David Bravo isn’t enjoying the start of middle school. He’s not in any classes with his best and only friend, Antoine. A teacher wants the students to write reports on their heritage—but David doesn’t really know who he is, as a Latinx boy adopted with no knowledge of his birth parents, and a mom and dad of varied descent. Then an accident threatens his friendship with Antoine and summons a talking, shapeshifting creature whom David dubs Fea, and who claims she was sent to help him go back in time and fix where his life went wrong.
Author Mark Oshiro is good enough not to make this a straightforward tale of fixing one mistake and earning redemption, however. Fea is … not so good at the whole timeline-shifting thing. David, for his part, can’t figure out exactly when his life started to go sideways. They’re soon scrambling across timelines trying not to make things worse.
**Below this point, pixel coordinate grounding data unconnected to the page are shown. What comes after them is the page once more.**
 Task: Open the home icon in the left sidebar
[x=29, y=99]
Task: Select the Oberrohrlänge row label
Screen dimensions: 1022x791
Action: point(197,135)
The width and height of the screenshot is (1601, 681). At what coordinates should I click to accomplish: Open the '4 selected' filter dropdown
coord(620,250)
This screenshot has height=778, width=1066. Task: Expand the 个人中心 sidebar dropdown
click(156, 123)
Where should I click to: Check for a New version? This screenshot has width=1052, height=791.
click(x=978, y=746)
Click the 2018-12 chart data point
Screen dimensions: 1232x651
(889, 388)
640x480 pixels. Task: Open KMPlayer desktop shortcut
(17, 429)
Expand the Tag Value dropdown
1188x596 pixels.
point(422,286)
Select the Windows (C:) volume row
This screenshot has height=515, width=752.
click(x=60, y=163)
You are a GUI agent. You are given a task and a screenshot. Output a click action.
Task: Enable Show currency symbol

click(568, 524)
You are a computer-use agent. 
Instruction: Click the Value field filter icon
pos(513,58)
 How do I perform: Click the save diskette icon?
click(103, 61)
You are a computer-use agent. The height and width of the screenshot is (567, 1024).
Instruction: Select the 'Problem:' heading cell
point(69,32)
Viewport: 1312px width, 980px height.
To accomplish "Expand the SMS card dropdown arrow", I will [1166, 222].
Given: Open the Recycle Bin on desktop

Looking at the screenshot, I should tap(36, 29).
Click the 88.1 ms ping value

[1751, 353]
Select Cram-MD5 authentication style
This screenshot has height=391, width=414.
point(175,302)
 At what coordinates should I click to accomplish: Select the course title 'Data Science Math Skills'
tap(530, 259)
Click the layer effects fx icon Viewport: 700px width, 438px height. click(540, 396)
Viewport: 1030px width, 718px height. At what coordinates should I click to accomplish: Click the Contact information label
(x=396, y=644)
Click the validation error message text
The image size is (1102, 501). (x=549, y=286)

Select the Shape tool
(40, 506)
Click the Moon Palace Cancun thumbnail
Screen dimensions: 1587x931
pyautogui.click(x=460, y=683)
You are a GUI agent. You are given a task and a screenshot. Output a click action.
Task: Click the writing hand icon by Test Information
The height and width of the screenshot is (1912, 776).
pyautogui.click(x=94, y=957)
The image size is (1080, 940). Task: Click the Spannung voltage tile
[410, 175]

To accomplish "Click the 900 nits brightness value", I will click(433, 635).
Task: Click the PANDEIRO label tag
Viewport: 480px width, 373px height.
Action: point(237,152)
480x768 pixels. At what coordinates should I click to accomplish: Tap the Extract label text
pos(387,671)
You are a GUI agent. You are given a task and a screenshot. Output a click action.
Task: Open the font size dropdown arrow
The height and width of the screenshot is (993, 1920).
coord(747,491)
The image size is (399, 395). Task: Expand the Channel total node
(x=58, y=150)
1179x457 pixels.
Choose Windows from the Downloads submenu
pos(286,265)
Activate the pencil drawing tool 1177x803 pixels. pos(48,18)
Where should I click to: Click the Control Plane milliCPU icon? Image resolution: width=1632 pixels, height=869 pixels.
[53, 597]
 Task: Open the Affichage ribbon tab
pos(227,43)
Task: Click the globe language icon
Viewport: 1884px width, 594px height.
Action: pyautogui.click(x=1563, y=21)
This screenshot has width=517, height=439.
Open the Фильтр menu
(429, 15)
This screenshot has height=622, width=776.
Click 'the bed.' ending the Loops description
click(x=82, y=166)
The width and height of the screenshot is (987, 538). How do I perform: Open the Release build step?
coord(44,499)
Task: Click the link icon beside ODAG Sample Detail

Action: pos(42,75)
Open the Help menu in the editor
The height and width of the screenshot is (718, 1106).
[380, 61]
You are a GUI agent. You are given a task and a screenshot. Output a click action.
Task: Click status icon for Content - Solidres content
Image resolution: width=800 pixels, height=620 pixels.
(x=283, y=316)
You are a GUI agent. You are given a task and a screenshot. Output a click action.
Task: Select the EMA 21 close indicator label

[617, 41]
Spoilers would ruin the fun of this delightful novel, so I’ll just say that Oshiro deals thoughtfully with issues of identity and belonging, even while making us laugh at David and Fea’s antics. There’s also queer representation aplenty: David develops a crush on another boy; there’s a significant two-woman relationship, two examples of characters with two moms, and offhand references to a two-dad couple and a librarian who uses the nonbinary title “Mx.” (Fun fact: Nonbinary librarians also appear in the Riley Reynolds series and in The Little Library.) Oshiro even weaves in a sense of queer history. He also offers David’s parents as examples of how to respond to an adoptive child’s interest in learning more about their birth parents, not with anxiety or hesitation, but with helpful openness. (The lesson could also be applied to children born via assisted reproduction wanting to learn about their genetic parents.)
Readers looking for representation of Latinx and/or transracially adopted people will likely enjoy the story, but so will those simply looking for a fun time-travel romp. Oshiro consistently delivers engaging tales with fun twists and thoughtful insights into identity, and does so again here.